When he meets President George W. Bush today Mr Sharon is hoping to win an agreement that he can present to hardline Israeli opponents of his "disengagement" plan as a US go-ahead to keep West Bank land that Palestinians want for a state.

Palestinians urged the United States to reject any unilateral Israeli move. It would likely inflame the Arab world and further complicate efforts to stabilise Iraq, where US forces are under daily attack from Muslim resistance fighters.

Israeli officials expect Mr Bush and Mr Sharon to exchange letters in which the prime minister will reiterate support for a US peace "road map" that has been stalled by violence while the president backs the pullout from Gaza and four isolated West Bank settlements.

The letters, a senior official on Mr Sharon's plane said, "will outline the contours of a final peace deal and state Israel's right to live along defensible borders, taking into consideration demographic realities on the ground."

Israeli officials take that phrase to mean the 120 settlements that Israel has planted in the West Bank since its capture with the Gaza Strip in the 1967 Middle East war.

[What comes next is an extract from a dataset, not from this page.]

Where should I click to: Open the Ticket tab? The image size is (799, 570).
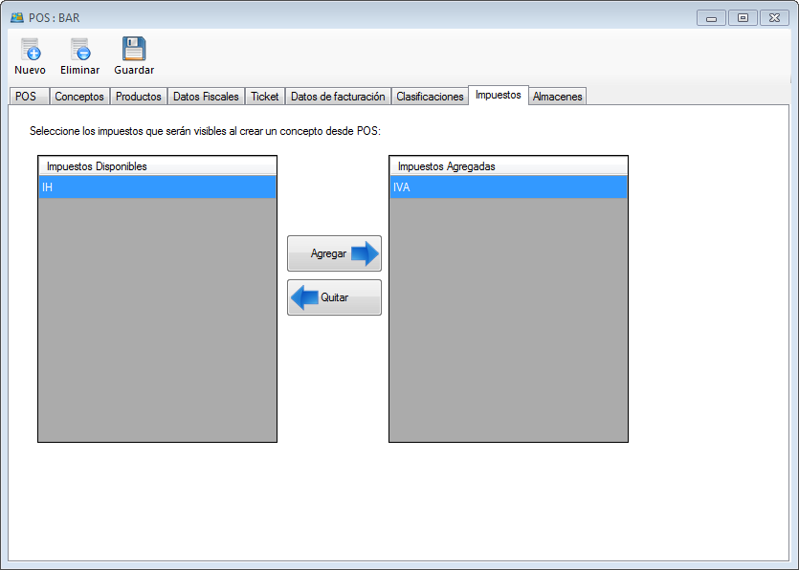coord(265,97)
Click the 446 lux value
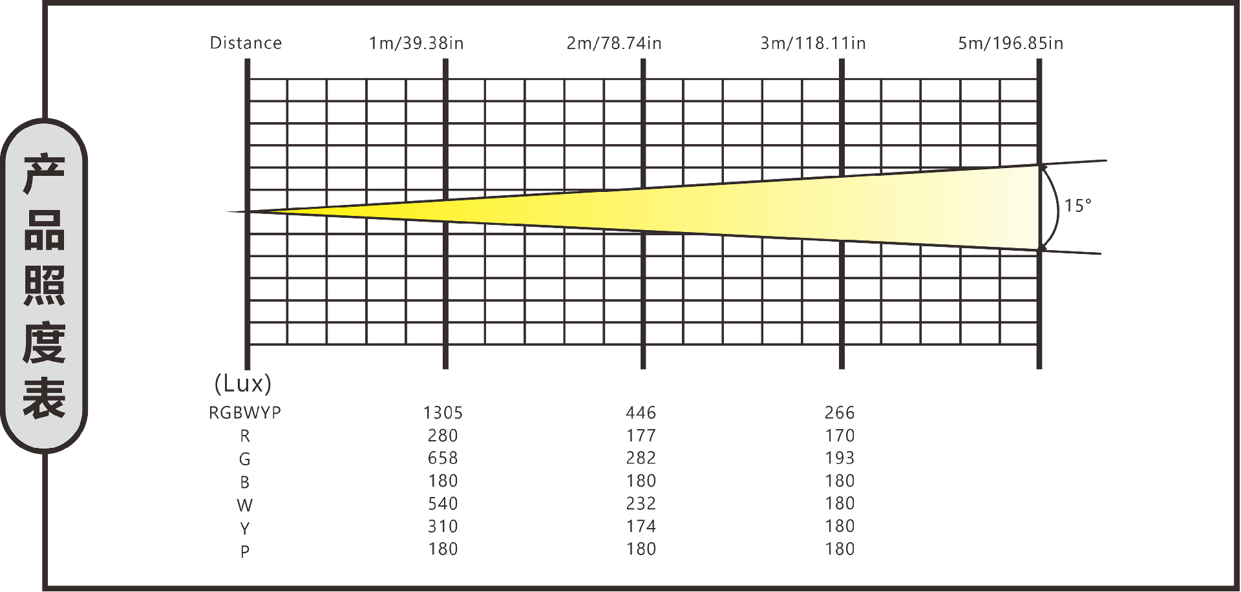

But Palestinians were furious after Mr Sharon vowed on Monday that Israel would hold onto the main West Bank settlements, fuelling fears the Gaza pullout was a ruse to annex West Bank land that Palestinians also want for a state.

Mr Sharon, speaking at the biggest West Bank settlement, Maale Adumim, told settlers their homes would "continue to be built as part of Israel, for all eternity."

There are some 230,000 settlers and 2.3 million Palestinians in the West Bank. Gaza is home to 1.3 million Palestinians and 7,500 settlers in a smattering of isolated, fortified enclaves.

"Sharon is destroying any hope for peace between the two peoples," moderate Palestinian Prime Minister Ahmed Qurie told reporters. He urged Mr Bush not to give Mr Sharon any guarantees that could affect eventual negotiations on the road map.

Mr Sharon needs Mr Bush's endorsement for his Gaza evacuation plan to see off strong opposition from settlers and rightist supporters in his Likud party opposed to ceding any land. The Likud holds a binding vote on the plan on May 2.

To help win over Mr Bush, five unauthorised settlement outposts in the West Bank will be torn down this week, a senior political source close to Mr Sharon told Reuters. Removing the scores of hilltop caravan outposts is a requirement of the road map, which has been derailed by violence and mutual noncompliance.